I followed through, so this is what you can do as of right now:

  1. Get the ffrank-yamlresource module from the Puppet Forge (make sure you’re at least at version 0.2.0)

    puppet module install ffrank-yamlresource

  2. Run the command

    puppet yamlresource receive

  3. Enter resources in the following format

    file /path/to/my/file { ensure: file, mode: "0644" }
service cron { ensure: running, enable: true }

Some remarks on the input format:

  • The YAML object is always a hash or dictionary.
  • Neither resource type nor title nor YAML string can be quoted.
  • Quotes do work inside the YAML document.
  • Since quotes are not supported, resource titles cannot contain spaces.
  • It is therefor also possible (but not covered in detail here) to pass the entire resource as a JSON representation.

Each line of input will yield a JSON object in return, e.g.

{"resource":"File[/tmp/a-whole-new-file]","failed":false,"changed":true,"noop":false,"error":false,"exception":null}

It indicates the following

  • the descriptor of the resource (resource)
  • whether there was a synchronization issue (failed)
  • whether Puppet applied a change (changed)
  • whether Puppet was in no-op mode (noop)
  • whether there was a problem with the input (error)
  • the error message, if any (exception)

This is how an error is reported:

file haha { ensure: file }
Error: (Applying File[haha]) Parameter path failed on File[haha]: File paths must be fully qualified, not 'haha'
{"failed":true,"changed":false,"error":true,"exception":"Parameter path failed on File[haha]: File paths must be fully qualified, not 'haha'"}

The Error: line is written by Puppet’s resource engine to the standard error stream (stderr).

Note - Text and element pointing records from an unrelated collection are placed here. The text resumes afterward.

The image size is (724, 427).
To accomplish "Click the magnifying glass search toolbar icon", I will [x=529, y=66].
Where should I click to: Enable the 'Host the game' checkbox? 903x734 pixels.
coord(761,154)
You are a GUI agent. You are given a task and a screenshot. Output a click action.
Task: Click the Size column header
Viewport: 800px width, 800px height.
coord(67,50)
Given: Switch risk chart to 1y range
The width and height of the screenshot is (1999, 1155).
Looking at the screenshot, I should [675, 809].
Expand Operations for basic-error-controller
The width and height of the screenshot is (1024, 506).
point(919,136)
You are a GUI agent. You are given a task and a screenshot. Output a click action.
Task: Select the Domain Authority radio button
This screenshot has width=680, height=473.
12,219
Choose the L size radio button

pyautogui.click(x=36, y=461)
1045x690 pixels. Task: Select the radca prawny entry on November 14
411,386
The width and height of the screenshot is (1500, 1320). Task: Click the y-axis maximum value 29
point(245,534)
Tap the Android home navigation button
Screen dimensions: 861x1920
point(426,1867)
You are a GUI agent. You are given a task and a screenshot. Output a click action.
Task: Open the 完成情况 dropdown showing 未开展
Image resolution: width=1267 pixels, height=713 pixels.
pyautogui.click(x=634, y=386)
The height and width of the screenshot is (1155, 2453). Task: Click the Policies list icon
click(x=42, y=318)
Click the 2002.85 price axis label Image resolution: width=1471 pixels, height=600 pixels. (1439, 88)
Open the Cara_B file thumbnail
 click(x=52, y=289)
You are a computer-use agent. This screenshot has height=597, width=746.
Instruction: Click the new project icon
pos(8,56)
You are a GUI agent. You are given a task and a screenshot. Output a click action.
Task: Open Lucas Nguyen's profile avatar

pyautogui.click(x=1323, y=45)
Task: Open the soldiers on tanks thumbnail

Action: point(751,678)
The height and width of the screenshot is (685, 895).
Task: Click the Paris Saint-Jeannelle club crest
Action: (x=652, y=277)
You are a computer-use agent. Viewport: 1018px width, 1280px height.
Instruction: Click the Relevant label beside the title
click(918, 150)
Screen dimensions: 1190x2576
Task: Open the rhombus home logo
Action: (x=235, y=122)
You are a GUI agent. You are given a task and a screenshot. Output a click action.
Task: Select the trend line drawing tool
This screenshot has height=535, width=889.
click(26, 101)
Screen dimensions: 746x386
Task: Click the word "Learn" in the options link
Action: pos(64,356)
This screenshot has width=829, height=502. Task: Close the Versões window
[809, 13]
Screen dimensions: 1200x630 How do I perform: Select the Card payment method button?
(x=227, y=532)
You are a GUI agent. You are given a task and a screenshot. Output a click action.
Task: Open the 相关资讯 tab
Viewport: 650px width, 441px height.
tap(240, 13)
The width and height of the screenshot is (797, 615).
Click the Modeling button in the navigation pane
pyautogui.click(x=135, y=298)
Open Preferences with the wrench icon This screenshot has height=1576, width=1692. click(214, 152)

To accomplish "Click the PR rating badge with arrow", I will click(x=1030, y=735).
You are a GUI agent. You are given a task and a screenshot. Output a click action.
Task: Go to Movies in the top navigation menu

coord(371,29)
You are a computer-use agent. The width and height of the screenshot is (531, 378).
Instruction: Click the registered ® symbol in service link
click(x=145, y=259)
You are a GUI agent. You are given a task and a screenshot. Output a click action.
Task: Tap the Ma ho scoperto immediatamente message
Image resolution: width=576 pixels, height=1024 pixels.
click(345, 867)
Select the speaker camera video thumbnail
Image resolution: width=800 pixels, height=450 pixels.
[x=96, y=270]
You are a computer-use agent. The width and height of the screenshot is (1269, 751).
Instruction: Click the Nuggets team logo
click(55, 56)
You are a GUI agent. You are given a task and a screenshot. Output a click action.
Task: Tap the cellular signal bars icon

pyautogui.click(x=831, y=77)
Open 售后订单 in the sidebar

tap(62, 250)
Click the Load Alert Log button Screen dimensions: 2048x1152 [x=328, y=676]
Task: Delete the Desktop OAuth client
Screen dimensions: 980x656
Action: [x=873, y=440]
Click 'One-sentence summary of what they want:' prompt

The JSON object indicates the same message in its content. This is helpful when connecting Puppet with other software. The client needs not try and decipher messages that may or may not appear on stderr. All required information can be found in the JSON response.

As a very simple usage example, you can create a shell script that writes suitable resource descriptions, and pipe its output to Puppet like this:

./generate-resources | puppet yamlresource receive

When run this way, Puppet’s output (JSON objects) will just be written to your terminal. In order to consume them, the output needs to be redirected.

./generate-resources \
	| puppet yamlresource receive 2>/dev/null \
	| ./check-puppet-output

In this example, check-puppet-output might be a script that uses jq to inspect the objects sent by Puppet.

We have not yet explored the range of possible uses of Puppet that this will open up, apart from a closer integration in mgmt. (There will be a dedicated post on this topic soon.) Credit for the title “Puppet Scripting Host” go to Ben Ford. I had not thought of the tool this way, but it can certainly fill such a role.

Summary

The new puppet yamlresource receive command is publicly available from the Forge module ffrank-yamlresource. It enhances Puppet’s mgmt integration and allows the user to flexibly synchronize resources ad hoc, saving much overhead compared to the puppet resource tool.